- _Provided material_
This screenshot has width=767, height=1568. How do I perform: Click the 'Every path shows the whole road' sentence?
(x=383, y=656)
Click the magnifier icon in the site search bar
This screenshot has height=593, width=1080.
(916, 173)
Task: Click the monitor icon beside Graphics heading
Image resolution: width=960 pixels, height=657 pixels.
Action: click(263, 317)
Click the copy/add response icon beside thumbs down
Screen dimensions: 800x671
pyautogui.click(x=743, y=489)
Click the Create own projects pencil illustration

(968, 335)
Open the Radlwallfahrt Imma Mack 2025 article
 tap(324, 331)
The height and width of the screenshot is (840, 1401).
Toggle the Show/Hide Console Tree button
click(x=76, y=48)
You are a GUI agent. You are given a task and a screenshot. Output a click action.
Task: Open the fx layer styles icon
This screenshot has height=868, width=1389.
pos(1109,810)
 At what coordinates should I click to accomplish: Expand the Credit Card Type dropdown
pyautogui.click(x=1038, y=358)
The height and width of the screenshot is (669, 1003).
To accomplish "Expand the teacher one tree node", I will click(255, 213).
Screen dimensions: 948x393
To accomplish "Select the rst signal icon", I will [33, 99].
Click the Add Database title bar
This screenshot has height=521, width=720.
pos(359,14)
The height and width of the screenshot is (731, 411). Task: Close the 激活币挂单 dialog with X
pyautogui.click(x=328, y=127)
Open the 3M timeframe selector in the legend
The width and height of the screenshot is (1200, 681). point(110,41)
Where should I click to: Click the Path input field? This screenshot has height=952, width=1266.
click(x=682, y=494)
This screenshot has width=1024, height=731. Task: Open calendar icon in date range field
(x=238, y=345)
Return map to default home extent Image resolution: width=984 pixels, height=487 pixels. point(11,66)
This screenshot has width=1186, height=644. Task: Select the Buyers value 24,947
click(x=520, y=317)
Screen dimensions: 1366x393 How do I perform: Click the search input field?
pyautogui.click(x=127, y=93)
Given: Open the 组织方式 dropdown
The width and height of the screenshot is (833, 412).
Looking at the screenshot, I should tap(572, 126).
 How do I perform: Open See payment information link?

- _What you are asked to do_
Going back over the entries above, copy word for word every line from the one that has "Toggle the Show/Hide Console Tree button" on through the one that has "Given: Open the 组织方式 dropdown".

- _Problem solution_
Toggle the Show/Hide Console Tree button
click(x=76, y=48)
You are a GUI agent. You are given a task and a screenshot. Output a click action.
Task: Open the fx layer styles icon
This screenshot has height=868, width=1389.
pos(1109,810)
 At what coordinates should I click to accomplish: Expand the Credit Card Type dropdown
pyautogui.click(x=1038, y=358)
The height and width of the screenshot is (669, 1003).
To accomplish "Expand the teacher one tree node", I will click(255, 213).
Screen dimensions: 948x393
To accomplish "Select the rst signal icon", I will [33, 99].
Click the Add Database title bar
This screenshot has height=521, width=720.
pos(359,14)
The height and width of the screenshot is (731, 411). Task: Close the 激活币挂单 dialog with X
pyautogui.click(x=328, y=127)
Open the 3M timeframe selector in the legend
The width and height of the screenshot is (1200, 681). point(110,41)
Where should I click to: Click the Path input field? This screenshot has height=952, width=1266.
click(x=682, y=494)
This screenshot has width=1024, height=731. Task: Open calendar icon in date range field
(x=238, y=345)
Return map to default home extent Image resolution: width=984 pixels, height=487 pixels. point(11,66)
This screenshot has width=1186, height=644. Task: Select the Buyers value 24,947
click(x=520, y=317)
Screen dimensions: 1366x393 How do I perform: Click the search input field?
pyautogui.click(x=127, y=93)
Given: Open the 组织方式 dropdown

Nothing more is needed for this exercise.